Point Reyes Light- October 15, 1998

Interior Secretary Babbitt lauds Valley dam volunteers

By Stephen Barrett

Fisheries advocates in the San Geronimo Valley got a boost Saturday from US Interior Secretary Bruce Babbitt, who in a visit lauded their volunteer effort to repair a fish ladder and dam at the San Geronimo Valley Golf Course.

Doing the work were members of the sportsmen's group Trout Unlimited, the Salmon Protection and Watershed Network, and other West Marin residents wanting to restore the run of the threatened coho salmon to the tributary of Lagunitas/Papermill Creek.

Roy's Dam, a former rancher's dam wedged between the seventh and eighth holes of the golf course, has been a longtime obstacle for the salmon.

Ladder 45 years old

Although a fish ladder was installed beside the dam in 1954, it has fallen into disuse. Many spawning fish exhaust themselves trying to leap over the dam's jagged apron, and smolts born above the dam have difficulty getting downstream when the upper creek dries out.

Lagunitas resident and Trout Unlimited conservationist Bob Chamberlain has devised a remedy that will eventually replace the dam and fish ladder with a series of artificial pools. On Saturday, before that starting that work, volunteers restored the fish ladder, stopped leaks from undercutting the dam, and lowered the gradient of its apron.

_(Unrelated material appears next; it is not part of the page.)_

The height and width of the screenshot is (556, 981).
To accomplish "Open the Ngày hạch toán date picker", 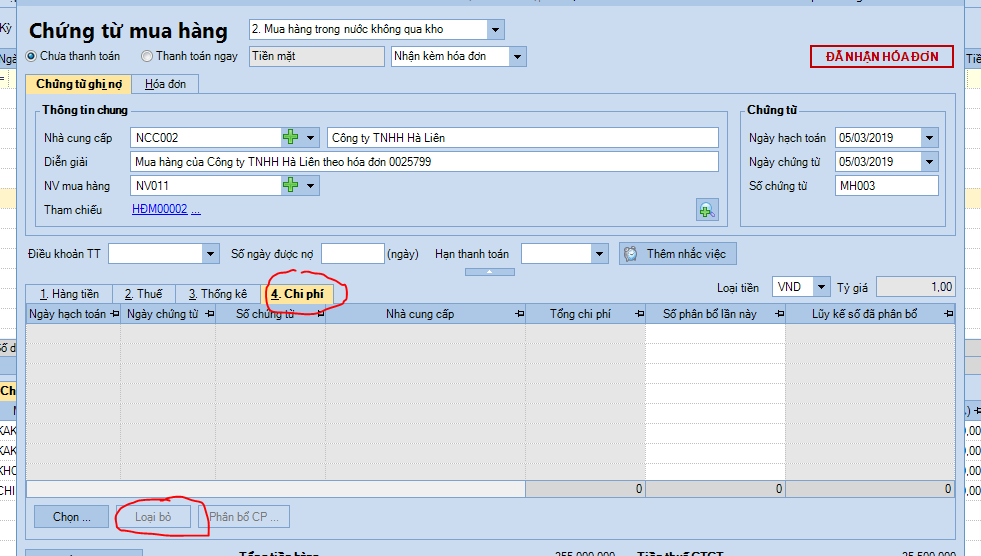I will click(930, 138).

While the effort was not part of any Department of Interior program, Secretary Babbitt noted it was precisely the type of activism needed to restore river systems to their original glory.

Think globally, dig locally

"It has to be done by the people who live on that stream, know the water, and care about its future," he told a crowd of about 50 volunteers, park rangers, TV camera crews, and Saturday morning golfers.

Posing with a jackhammer, Babbitt said he wanted to encourage activists everywhere to remove obsolete dams as a method to restore river habitats for endangered and threatened species like coho salmon.

The Lagunitas/Papermill creek watershed is home to about 500 coho salmon, or about 10 percent of the species remaining in California. Its importance has not been lost on Chamberlain, who's devoted to saving coho and steelhead trout runs for future generations.

"This is a start, but we've got a whole watershed to work on, folks," he told the crowd after an introduction by Babbitt. "It's going to take a lot of work into the next century to restore this public trust resource."